Sœur Marie de Saint-Pierre
(Perrine Éluère)
1816-1848

JOURNAL SPIRITUEL

19
La blessure du blasphème

« Il y a près de huit mois que Notre-Seigneur ne s’était communiqué à mon âme au sujet de cette œuvre (de la Réparation); Il me conduisait par une voie de sécheresse et de ténèbres et de tentations. J’ai cependant continué, par la grâce de Dieu, à faire réparation à son divin Nom pour les blasphémateurs. Mais je confesse avoir un peu tombé dans les pièges de Satan, qui faisait tout ce qu’il pouvait pour m’en dégoûter. Après m’être humiliée devant Dieu de ma négligence, en priant Notre-Seigneur de vouloir bien se choisir un plus digne instrument, ce divin Sauveur a bien voulu alors me favoriser de nouvelles lumières malgré mon indignité, en me faisant connaître l’état déchirant où le mettent les blasphémateurs, le désir qu’Il avait de l’établissement de cette œuvre de Réparation pour la gloire de son divin Père. Notre-Seigneur m’a fait entendre qu’il fallait sans cesse prier Dieu par les mérites de son Fils et le désir de sa gloire qu’Il avait quand Il était sur la terre, pour obtenir cette œuvre à la gloire se son Nom. Ce divin Sauveur m’a fait entendre que les hommes ne sont pas capables de comprendre l’injure que Dieu reçoit par ce péché de blasphème;[1] et Il m’a fait entendre que ces pécheurs Lui perçaient le Cœur et faisaient de Lui un second Lazare, couvert de plaies. Il m’a invité à imiter les chiens qui consolaient le pauvre, en venant lécher ses plaies. Il m’a fait comprendre que je Lui rendais un grand service en employant ma langue à glorifier tous les jours les saint Nom de Dieu, méprisé et blasphémé par les pécheurs, sans considérer si cet exercice me donnait des consolations intérieures, mais de penser qu’il cicatrisait ses divines plaies et Lui causait une grande satisfaction. Il me semblait qu’Il me disait :

— Faites tous vos efforts pour l’établissement de cette œuvre. Je vous donne tous mes mérites pour l’obtenir de mon Père; demandez en mon Nom et elle vous sera accordée... ». [2]

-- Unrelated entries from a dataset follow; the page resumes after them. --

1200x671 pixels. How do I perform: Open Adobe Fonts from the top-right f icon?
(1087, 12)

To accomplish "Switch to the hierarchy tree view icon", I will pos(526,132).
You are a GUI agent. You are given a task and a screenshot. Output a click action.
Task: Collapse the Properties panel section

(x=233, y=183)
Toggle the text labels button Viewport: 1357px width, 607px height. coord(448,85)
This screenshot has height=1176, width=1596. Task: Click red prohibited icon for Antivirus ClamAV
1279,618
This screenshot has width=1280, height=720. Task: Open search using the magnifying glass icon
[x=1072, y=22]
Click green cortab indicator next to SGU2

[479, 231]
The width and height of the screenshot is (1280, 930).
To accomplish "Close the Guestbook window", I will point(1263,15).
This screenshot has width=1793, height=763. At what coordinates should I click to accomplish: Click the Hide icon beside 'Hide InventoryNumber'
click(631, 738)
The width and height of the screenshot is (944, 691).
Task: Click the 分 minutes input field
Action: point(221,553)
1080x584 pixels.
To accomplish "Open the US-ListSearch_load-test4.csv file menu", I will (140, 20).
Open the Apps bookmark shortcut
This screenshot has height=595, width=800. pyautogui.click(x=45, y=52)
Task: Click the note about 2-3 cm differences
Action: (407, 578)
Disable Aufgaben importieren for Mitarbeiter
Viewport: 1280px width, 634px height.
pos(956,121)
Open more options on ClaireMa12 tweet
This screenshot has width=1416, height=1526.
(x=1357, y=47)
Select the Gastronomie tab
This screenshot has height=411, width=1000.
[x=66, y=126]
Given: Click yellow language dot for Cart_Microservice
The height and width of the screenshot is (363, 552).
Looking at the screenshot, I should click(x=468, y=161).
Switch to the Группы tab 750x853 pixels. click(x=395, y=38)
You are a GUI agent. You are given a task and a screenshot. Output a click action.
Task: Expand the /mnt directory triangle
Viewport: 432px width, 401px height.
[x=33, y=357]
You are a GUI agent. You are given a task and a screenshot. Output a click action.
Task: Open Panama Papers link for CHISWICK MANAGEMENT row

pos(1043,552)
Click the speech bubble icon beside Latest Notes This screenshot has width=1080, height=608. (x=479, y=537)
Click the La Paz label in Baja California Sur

« C’est dans le Sacré-Cœur de Jésus que j’ai trouvé cette Œuvre de la Réparation: c’est aussi dans ce divin Cœur brûlant de zèle pour la gloire de son Père, que je la remets, par les mains de la très Sainte Vierge et du glorieux saint Joseph, sous la protection des Anges et des Saints, en implorant la divine miséricorde de Dieu, qui a daigné se servir d’un si vil instrument.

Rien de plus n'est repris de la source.